H2. Area of the halo image
H3. Brightness of the halo image
H4. Brightness of the delta image
H5. RMS Contrast of the halo image
H6. RMS Contrast of the delta image
The optics of the cornea can be expressed in a variety of ways, including as follows:
O1. Wavefront aberration: RMS of the higher order aberrations, based on the Zernike coefficients over a 4-mm pupil (HOA)
O2. Wavefront aberration: RMS of the higher order aberrations, including the astigmatism terms, based on the Zernike coefficients over a 4-mm pupil (HOAA)
O3. Wavefront aberration: RMS of the asymmetrical higher order aberrations, including the astigmatism terms, based on the Zernike coefficients over a 4-mm pupil (AHOAA)
O4. Wavefront aberration: Coma, based on the Zernike coefficients over a 4-mm pupil (HOA)
O5. Wavefront aberration: Astigmatism, based on the Zernike coefficients over a 4-mm pupil (HOA)
O6. Wavefront aberration: Coma multiplied by Astigmatism, based on the Zernike coefficients over a 4-mm pupil (HOA)
O7. MTF Volume
O8. Area under the radial MTF curve
It should be understood that metrics have been derived from the halo images, and many other metrics can be derived, as known by those skilled in the art. The central theme is that the metrics are based on a retinal image of an extended object. In this example, the extended object is the headlight of a car.
Similarly, it should be understood that metrics have been derived from the optics of the eye, and many other metrics can be derived, as known by those skilled in the art. The central theme is that the metrics are based on the optics of the eye. In this example, the optics are described by corneal wavefront aberrations. The optics may further include aberrations caused by the internal optics of the eye, including those caused by the posterior cornea, and IOL misalignments.

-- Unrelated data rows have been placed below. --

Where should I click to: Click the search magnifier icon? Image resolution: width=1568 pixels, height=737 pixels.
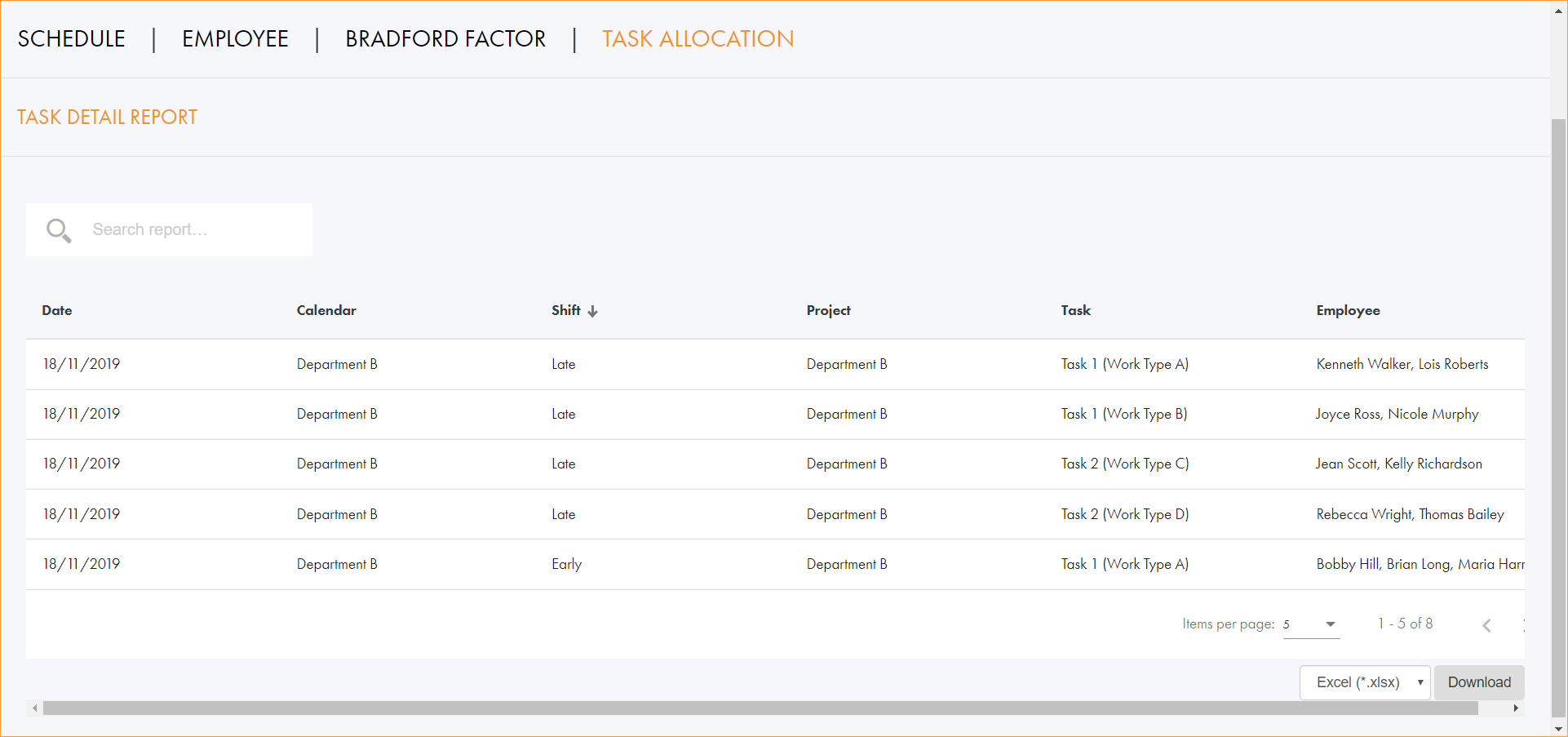coord(58,230)
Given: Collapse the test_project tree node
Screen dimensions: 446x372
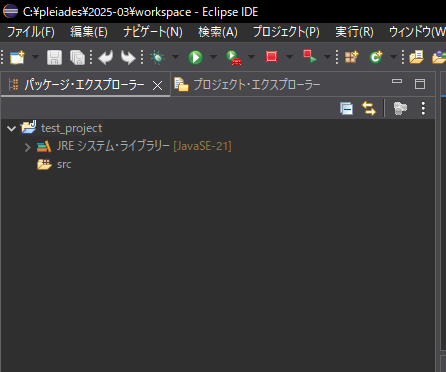Looking at the screenshot, I should click(12, 128).
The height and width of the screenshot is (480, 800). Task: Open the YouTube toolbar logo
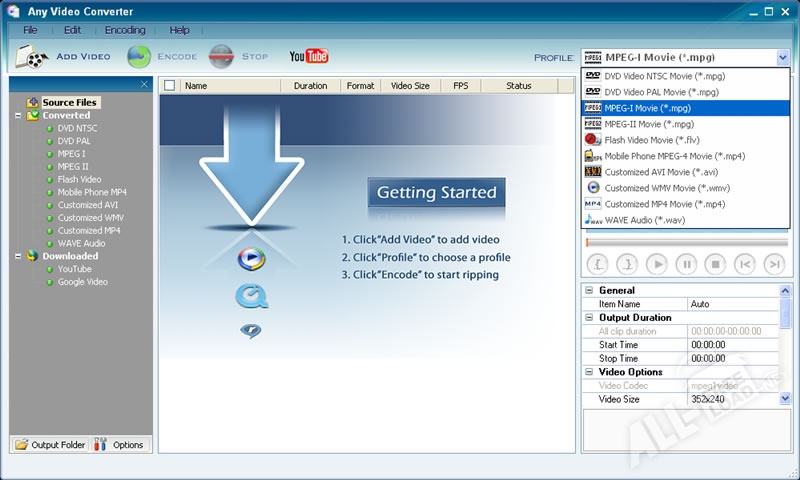[309, 56]

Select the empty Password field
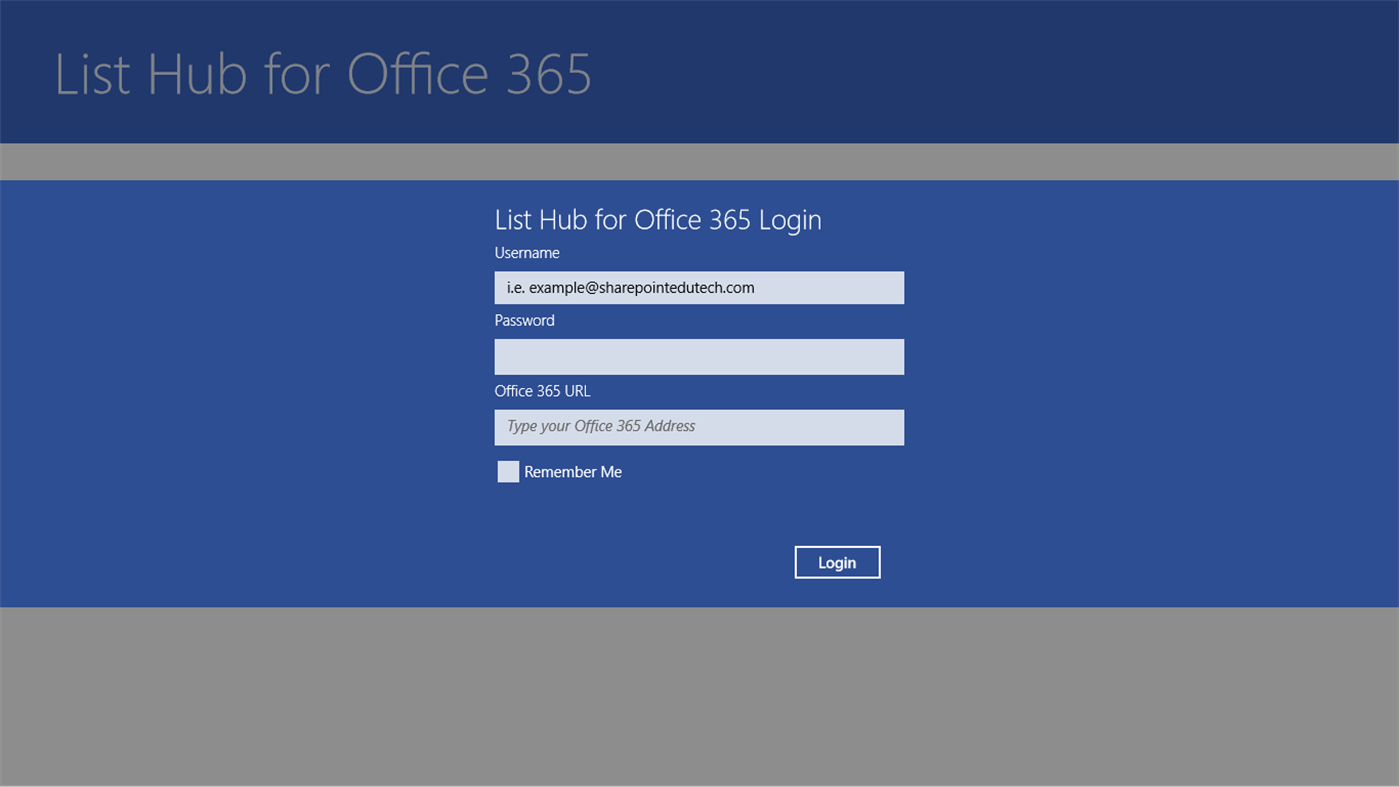pos(699,356)
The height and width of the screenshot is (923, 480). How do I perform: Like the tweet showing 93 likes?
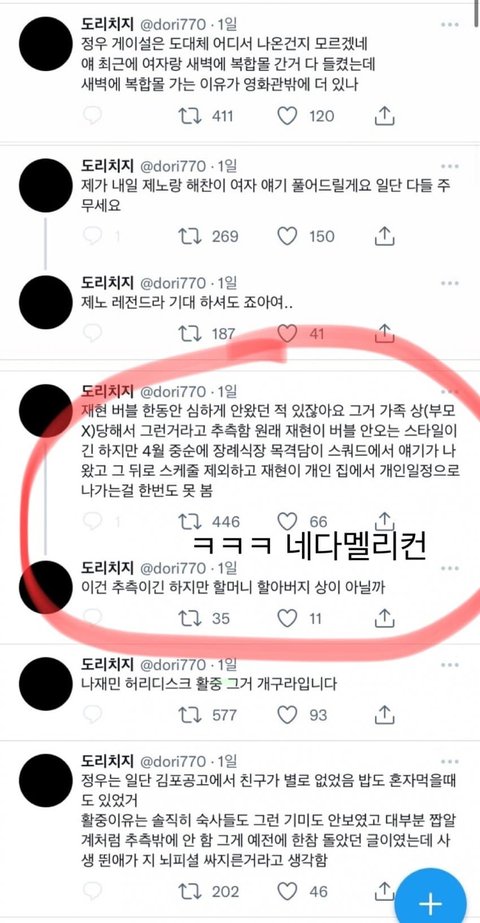tap(287, 715)
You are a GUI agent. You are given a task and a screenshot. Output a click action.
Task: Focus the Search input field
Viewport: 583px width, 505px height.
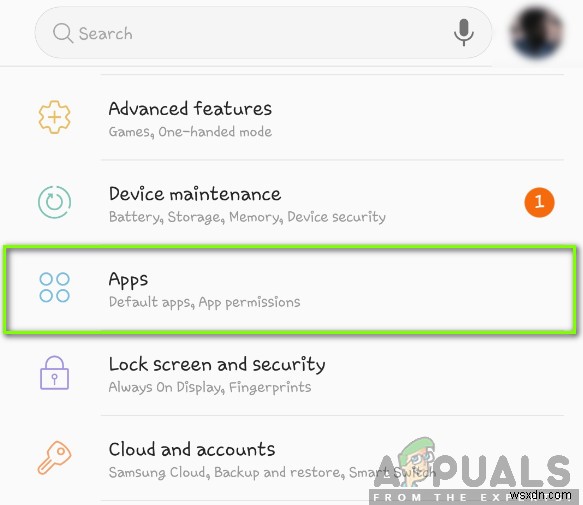[x=263, y=33]
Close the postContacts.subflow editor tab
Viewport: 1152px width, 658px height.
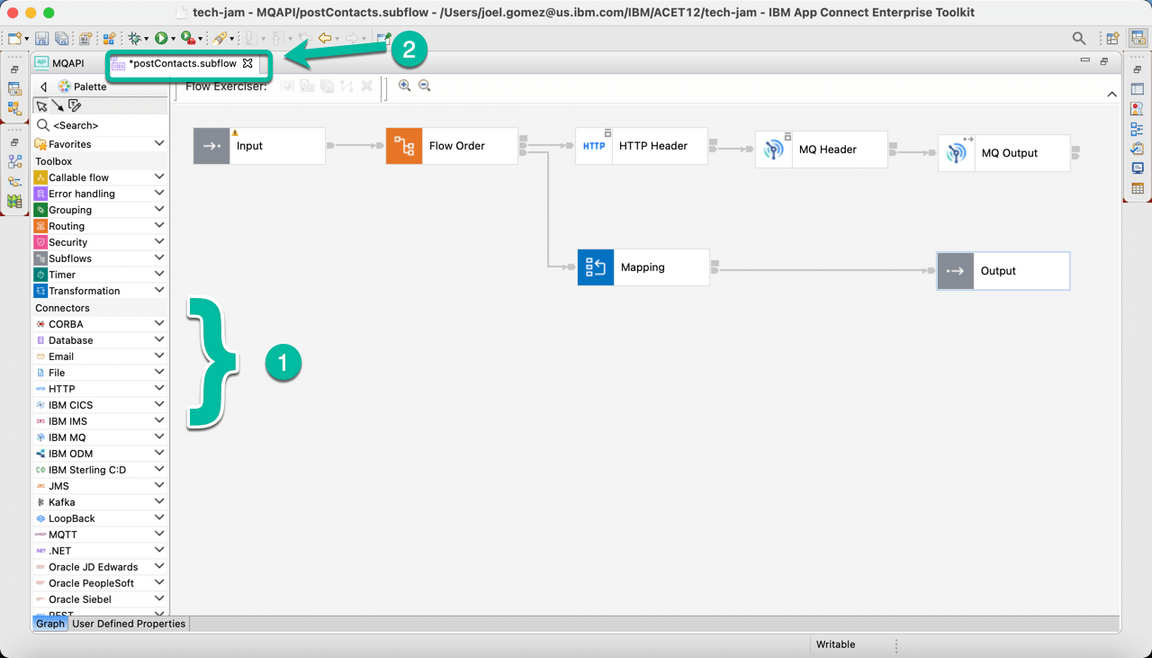[x=248, y=62]
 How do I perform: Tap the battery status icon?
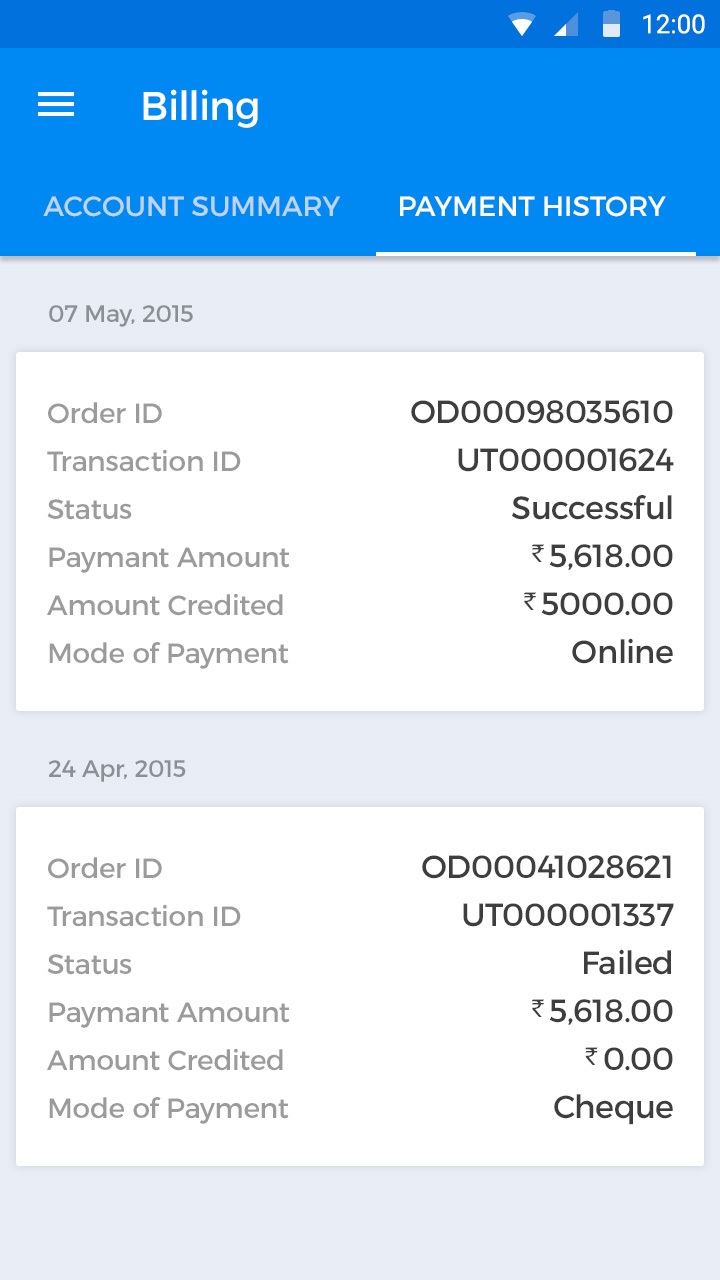click(611, 24)
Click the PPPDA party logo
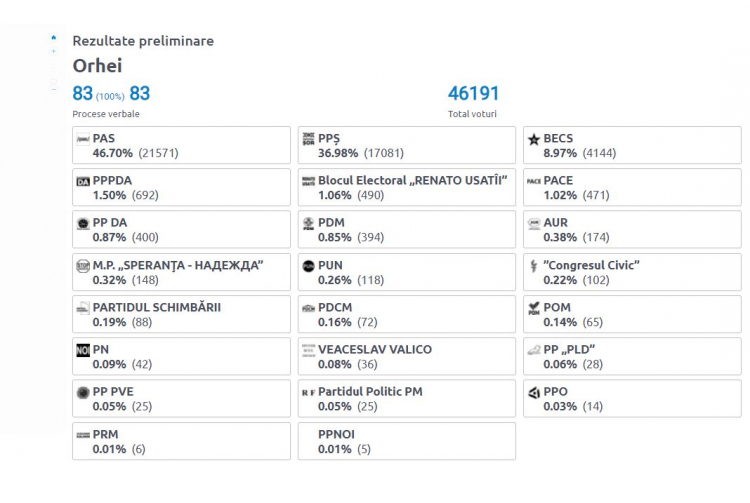Image resolution: width=750 pixels, height=503 pixels. [83, 182]
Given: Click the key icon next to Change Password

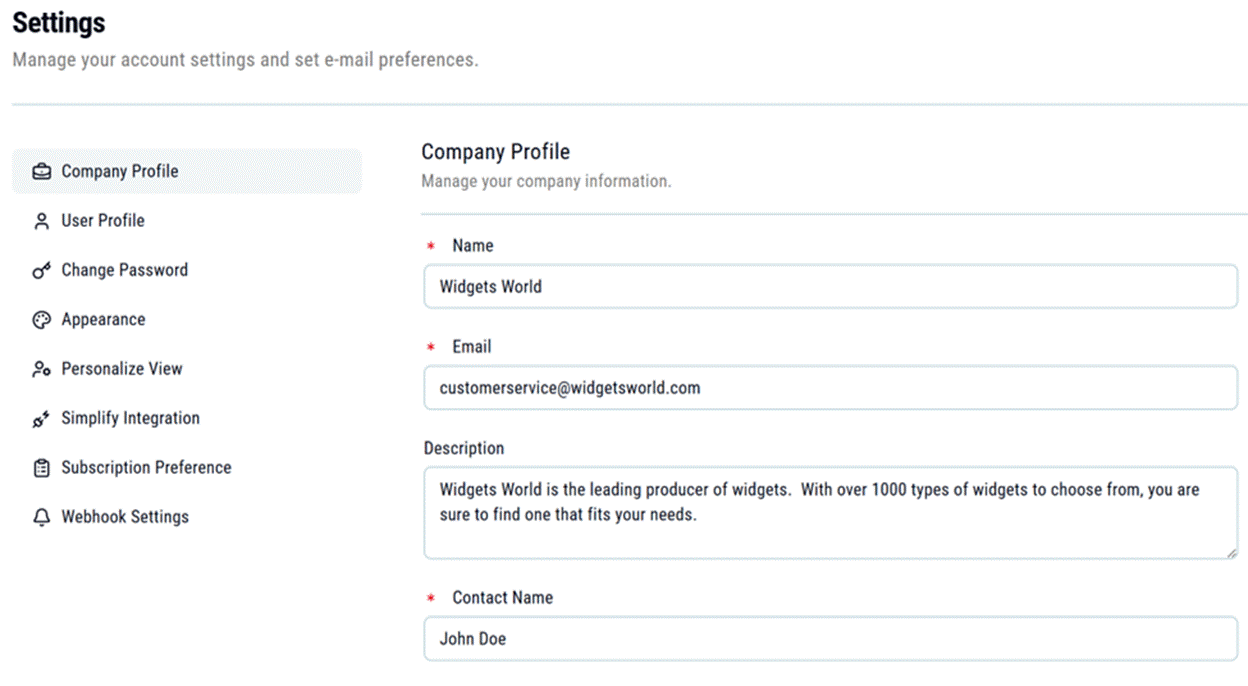Looking at the screenshot, I should click(x=41, y=270).
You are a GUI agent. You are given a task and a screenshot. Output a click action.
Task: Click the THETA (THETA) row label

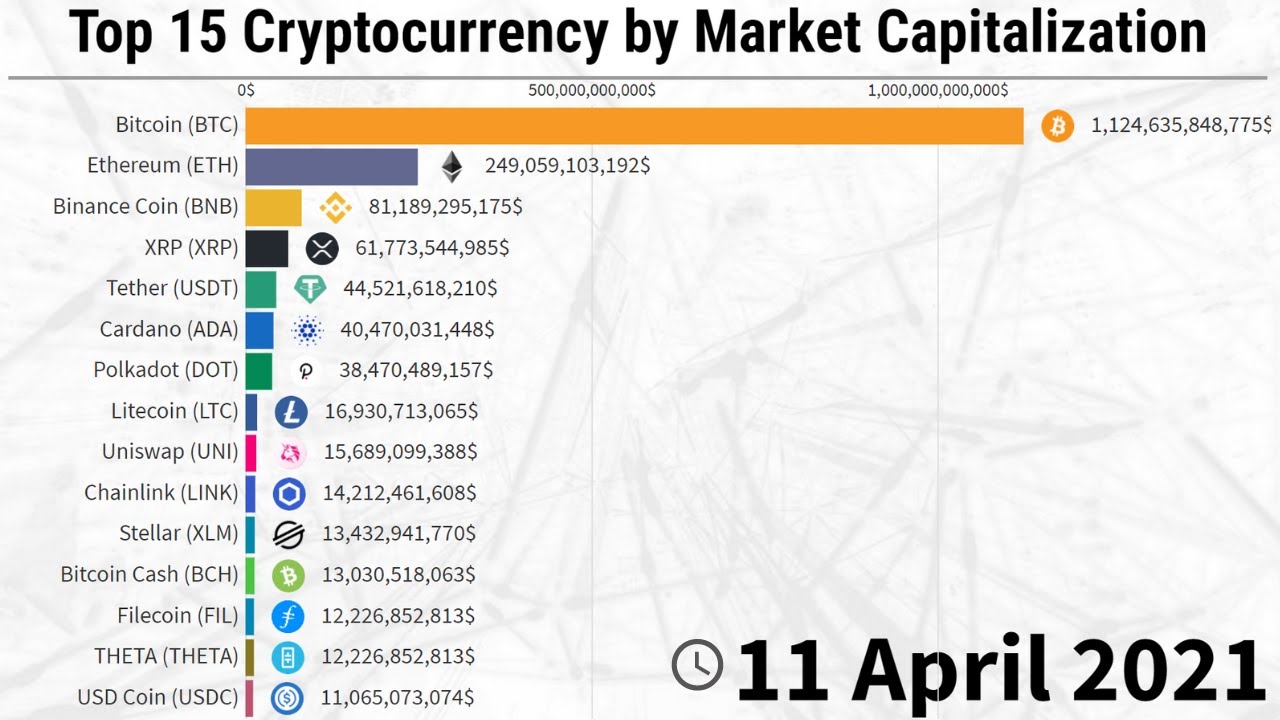(x=166, y=656)
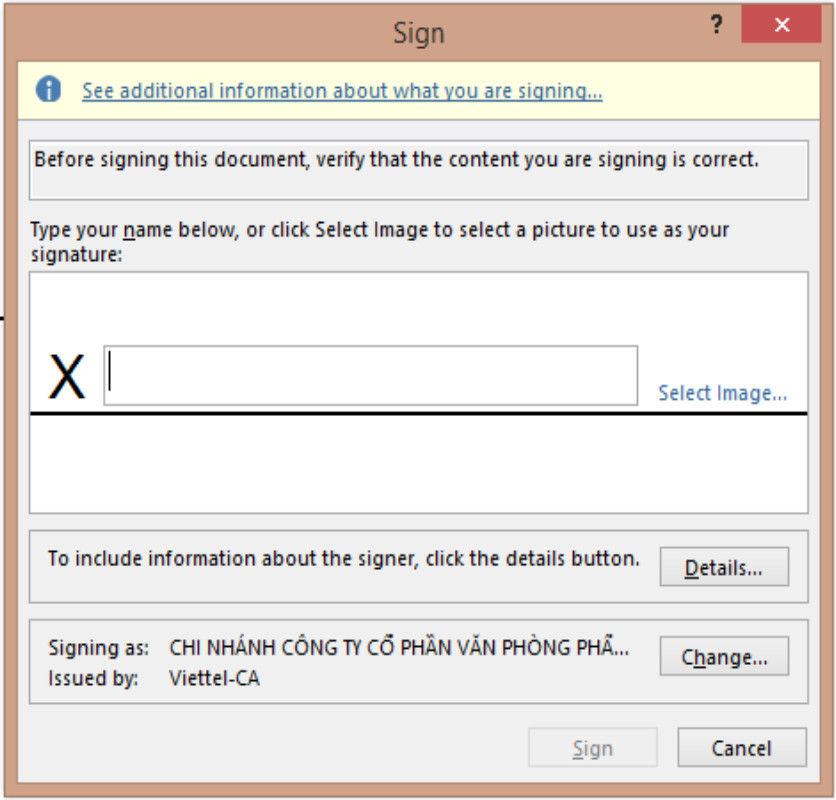Click the CHI NHÁNH CÔNG TY certificate name
836x800 pixels.
pyautogui.click(x=399, y=647)
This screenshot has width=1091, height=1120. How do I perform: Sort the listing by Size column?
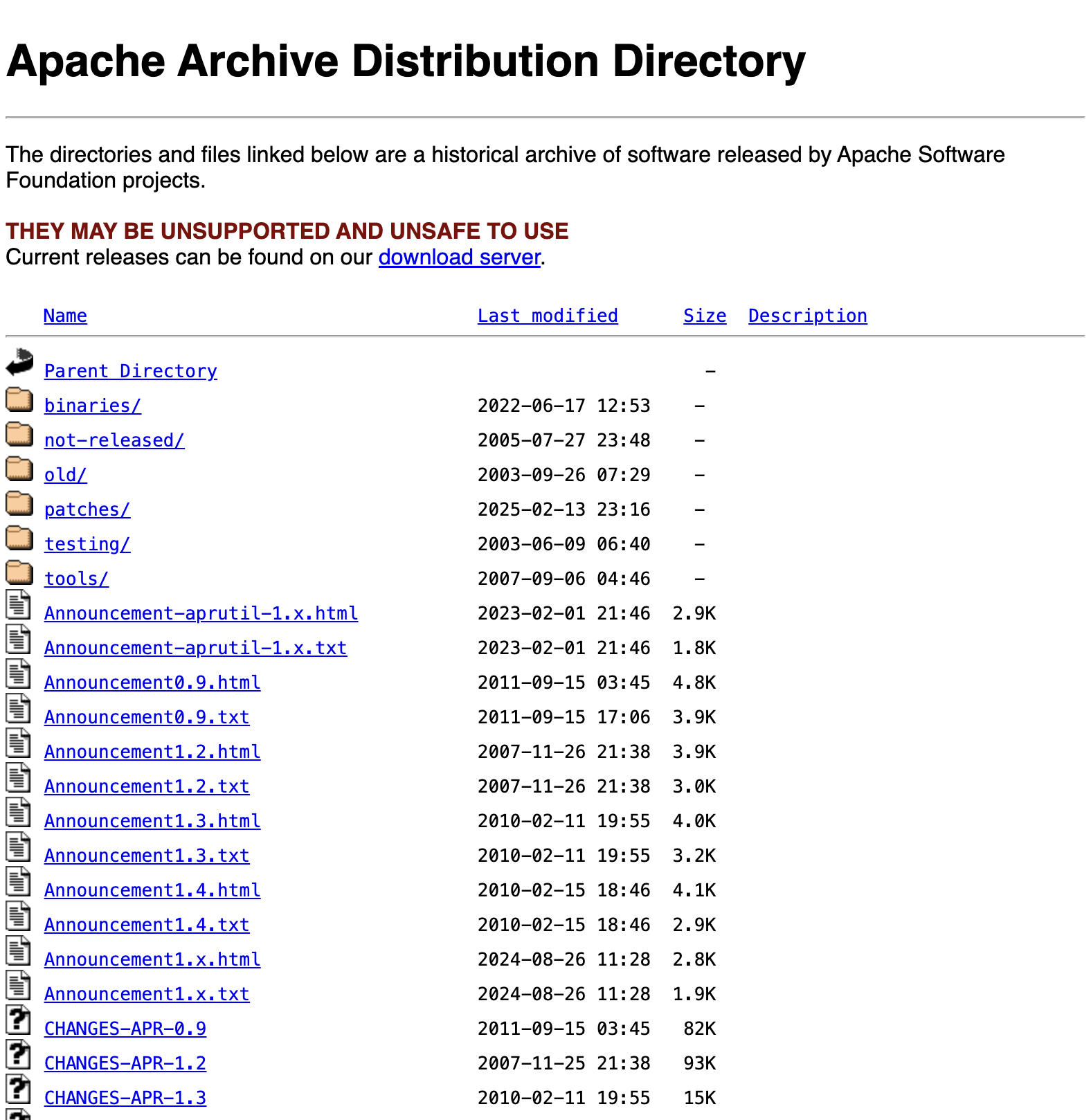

Tables 1 and 2 show the results of single variable linear regression between the metrics of the bother of halo images and the metrics of the optics of the eye. Table 1 shows the P-values of least squares linear regression between the H- and O metrics. Table 2 shows the regression coefficient R2. These results show that the patient inconvenience from halo images is significantly correlated with the optical characteristics of the eye.